- _Extract_:
###

Take-Two Interactive has a unique answer to subscriptions--mingling its games in a cross-publisher catalog as part of Rockstar's popular GTA+ service.

A few of gaming's biggest companies all have their own multi-subscription services; The Big 3 with Nintendo Switch Online, Xbox Game Pass, and PlayStation Plus, alongside publisher-specific offerings like Ubisoft+ and EA Play. But what about big players like Take-Two Interactive?
Instead of making a brand new subscription service to host catalog games, Take-Two apparently wants to rotate sports games into Rockstar's already-popular GTA+ subscription. This is something that I actually missed until now, but 2K Games/Take-Two have included NBA 2K26 as part of GTA+ for a bit now, yet the game is set to leave the service entirely on April 20. That's similar to how content rotates out of Microsoft's Xbox Game Pass subscription, albeit at a much faster rate.

###

- _Input data_:

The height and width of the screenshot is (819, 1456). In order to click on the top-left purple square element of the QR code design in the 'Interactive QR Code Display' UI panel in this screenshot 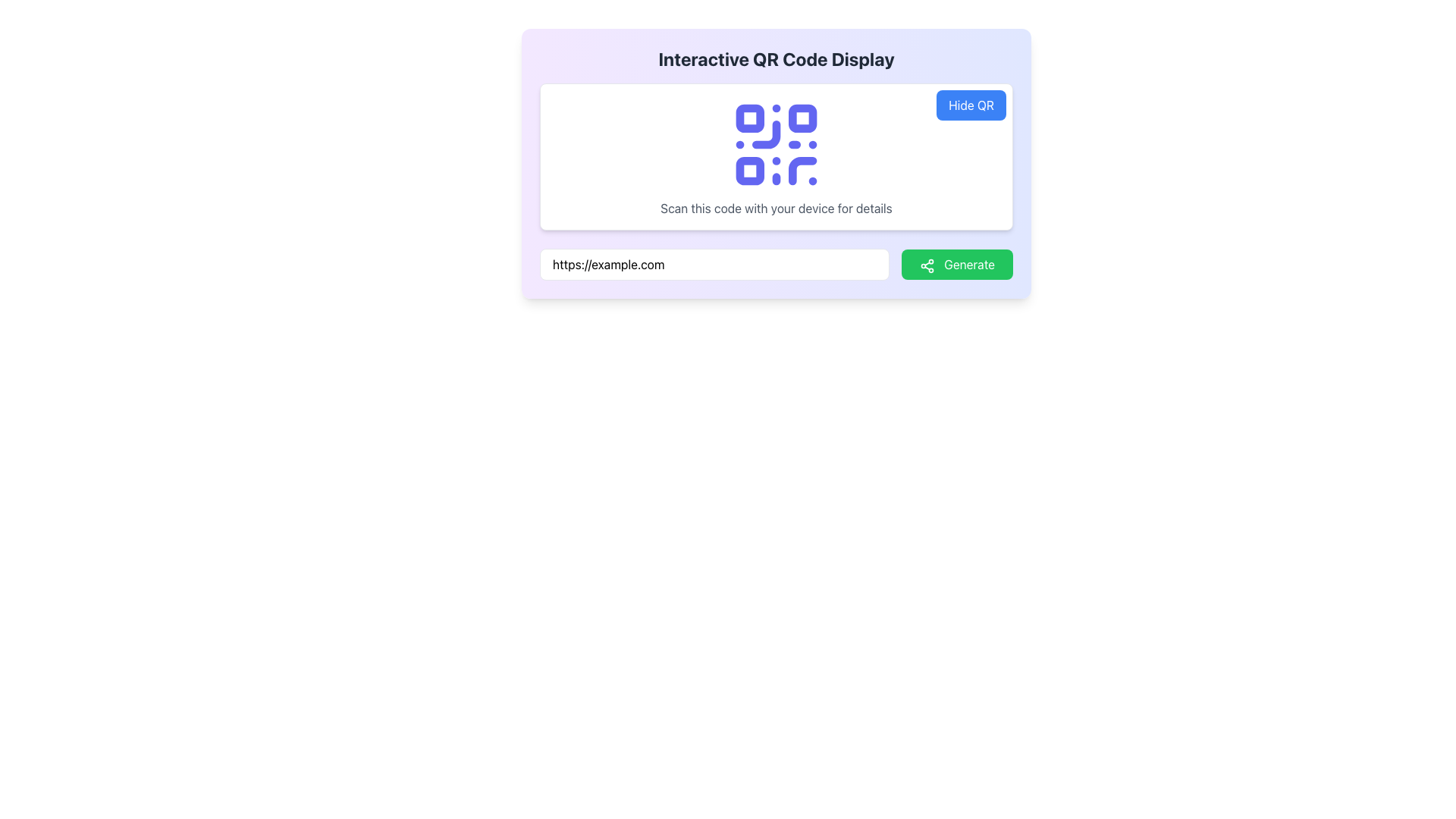, I will do `click(750, 118)`.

###

- _Work to complete_:
1. In one to three sentences, explain how the article on Take-Two and GTA+ says Take-Two's approach to subscriptions differs from that of the other big gaming companies it lists.
2. Continue the article on Take-Two and GTA+ from its last sentence.
The material has no connection to the article on Take-Two and GTA+.

- _Results_:
1. Nintendo, Microsoft, Sony, Ubisoft and EA each run their own subscription services. Take-Two instead puts its games into Rockstar's existing GTA+ subscription rather than making a new service. NBA 2K26 has been part of GTA+ and is set to rotate out on April 20.

2.
Take-Two is also doing something kind of different with this experiment by giving GTA+ subscribers a free permanent content pack with added in-game currency for NBA 2K26. This is meant to spark engagement and to get users to potentially purchase the game once it rotates out of GTA+.
NBA 2K26 is, and has been for weeks, the top #1 best-earning game on the PlayStation Store in terms of sales and revenue. This was due to a well-timed sale that saw the game discounted to just $17.49, and that price held for a while during the PS Store spring sale.
Putting a game like this on GTA+ also makes a lot of sense considering how big the service has become. The recent Rockstar Games leak reportedly exposed a bunch of data around GTA and even GTA+, noting that it had an all-time high subscriber count of over 1.3 million back in January of this year. This represents sizable additional revenues of $10.79 million for that month, and these earnings are higher-margin because Rockstar directly controls content access, at least on PC with its Rockstar Launcher.
The subscription's main selling point is, of course, all the bonuses offered for GTA Online. But Rockstar also added in classic games to the mix, allowing subscribers to play and access a bunch of older titles from the studio.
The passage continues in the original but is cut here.